Seitenauszug:
Besondere Wasserbenutzung an öffentlichen Gewässern und privaten Tagwässern.

§ 9. (1) Einer Bewilligung der Wasserrechtsbehörde bedarf jede über den Gemeingebrauch (§ 8) hinausgehende Benutzung der öffentlichen Gewässer sowie die Errichtung oder Änderung der zur Benutzung der Gewässer dienenden Anlagen.

Grundsätze für die Bewilligung hinsichtlich öffentlicher

Interessen

und fremder Rechte.

§ 12. (1) Das Maß und die Art der zu bewilligenden Wasserbenutzung ist derart zu bestimmen, dass das öffentliche Interesse (§ 105) nicht beeinträchtigt und bestehende Rechte nicht verletzt werden.

(2) Als bestehende Rechte im Sinne des Abs. 1 sind rechtmäßig geübte Wassernutzungen mit Ausnahme des Gemeingebrauches (§ 8), Nutzungsbefugnisse nach § 5 Abs. 2 und das Grundeigentum anzusehen.

Bewilligungspflichtige Maßnahmen.

Datenauszüge:
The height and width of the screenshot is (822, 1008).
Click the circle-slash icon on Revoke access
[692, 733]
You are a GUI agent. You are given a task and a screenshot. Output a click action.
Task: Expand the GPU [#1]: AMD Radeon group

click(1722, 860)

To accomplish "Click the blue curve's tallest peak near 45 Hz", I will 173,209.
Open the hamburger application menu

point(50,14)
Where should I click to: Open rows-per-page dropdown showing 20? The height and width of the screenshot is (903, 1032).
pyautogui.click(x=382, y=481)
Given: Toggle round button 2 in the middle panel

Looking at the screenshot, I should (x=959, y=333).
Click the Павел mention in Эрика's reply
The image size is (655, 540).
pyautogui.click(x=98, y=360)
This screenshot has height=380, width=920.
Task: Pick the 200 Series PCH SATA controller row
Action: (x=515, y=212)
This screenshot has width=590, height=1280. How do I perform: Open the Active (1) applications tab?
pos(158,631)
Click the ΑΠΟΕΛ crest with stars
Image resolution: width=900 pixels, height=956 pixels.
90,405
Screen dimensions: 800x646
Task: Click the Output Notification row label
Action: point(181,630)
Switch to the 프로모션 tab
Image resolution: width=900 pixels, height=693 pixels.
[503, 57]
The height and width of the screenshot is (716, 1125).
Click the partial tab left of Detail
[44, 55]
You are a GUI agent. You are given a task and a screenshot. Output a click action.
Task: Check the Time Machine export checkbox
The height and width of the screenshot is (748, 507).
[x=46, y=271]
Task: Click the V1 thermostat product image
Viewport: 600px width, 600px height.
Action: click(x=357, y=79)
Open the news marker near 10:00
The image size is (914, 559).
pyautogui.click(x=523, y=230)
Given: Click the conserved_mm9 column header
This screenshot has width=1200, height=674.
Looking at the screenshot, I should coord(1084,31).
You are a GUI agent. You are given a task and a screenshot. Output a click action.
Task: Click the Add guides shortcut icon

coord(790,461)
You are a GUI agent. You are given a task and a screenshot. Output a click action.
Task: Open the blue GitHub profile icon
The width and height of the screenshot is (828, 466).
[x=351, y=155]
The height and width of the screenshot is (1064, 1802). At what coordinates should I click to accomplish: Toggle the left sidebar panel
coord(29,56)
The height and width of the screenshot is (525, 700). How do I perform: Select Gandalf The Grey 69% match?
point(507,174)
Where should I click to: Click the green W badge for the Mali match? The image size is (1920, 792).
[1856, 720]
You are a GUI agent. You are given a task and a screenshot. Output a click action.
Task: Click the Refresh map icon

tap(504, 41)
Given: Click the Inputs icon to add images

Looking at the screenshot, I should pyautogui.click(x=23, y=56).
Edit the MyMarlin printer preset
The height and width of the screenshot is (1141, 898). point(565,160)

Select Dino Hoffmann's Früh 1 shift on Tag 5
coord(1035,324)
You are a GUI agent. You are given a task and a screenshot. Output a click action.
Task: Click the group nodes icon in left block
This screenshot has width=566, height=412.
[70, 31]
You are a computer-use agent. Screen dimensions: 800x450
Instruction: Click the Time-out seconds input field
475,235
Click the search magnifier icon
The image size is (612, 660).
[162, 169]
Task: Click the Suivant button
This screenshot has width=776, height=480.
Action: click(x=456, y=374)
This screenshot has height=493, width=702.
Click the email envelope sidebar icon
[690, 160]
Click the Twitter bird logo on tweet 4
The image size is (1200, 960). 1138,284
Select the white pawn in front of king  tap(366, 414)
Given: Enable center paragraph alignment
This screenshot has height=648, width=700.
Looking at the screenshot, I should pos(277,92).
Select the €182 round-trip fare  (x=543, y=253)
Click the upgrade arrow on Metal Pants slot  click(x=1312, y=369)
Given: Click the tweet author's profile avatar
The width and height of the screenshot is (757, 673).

Aufgaben:
a) Nenne alles, was laut Seitenauszug als bestehende Rechte im Sinne des Abs. 1 gilt.
b) Wessen Bewilligung braucht man laut Seitenauszug für eine über den Gemeingebrauch hinausgehende Benutzung der öffentlichen Gewässer?
c) Schreibe den Seitenauszug ab der Stelle mit „und fremder Rechte.“ bis einschließlich „nicht verletzt werden.“ ab und ersetze darin „Maß“ durch „Umfang“.
Maßgeblich ist allein der Seitenauszug.

Lösungen:
a)
- rechtmäßig geübte Wassernutzungen mit Ausnahme des Gemeingebrauches (§ 8)
- Nutzungsbefugnisse nach § 5 Abs. 2
- das Grundeigentum

b) Die Bewilligung der Wasserrechtsbehörde.

c)
und fremder Rechte.

§ 12. (1) Das Umfang und die Art der zu bewilligenden Wasserbenutzung ist derart zu bestimmen, dass das öffentliche Interesse (§ 105) nicht beeinträchtigt und bestehende Rechte nicht verletzt werden.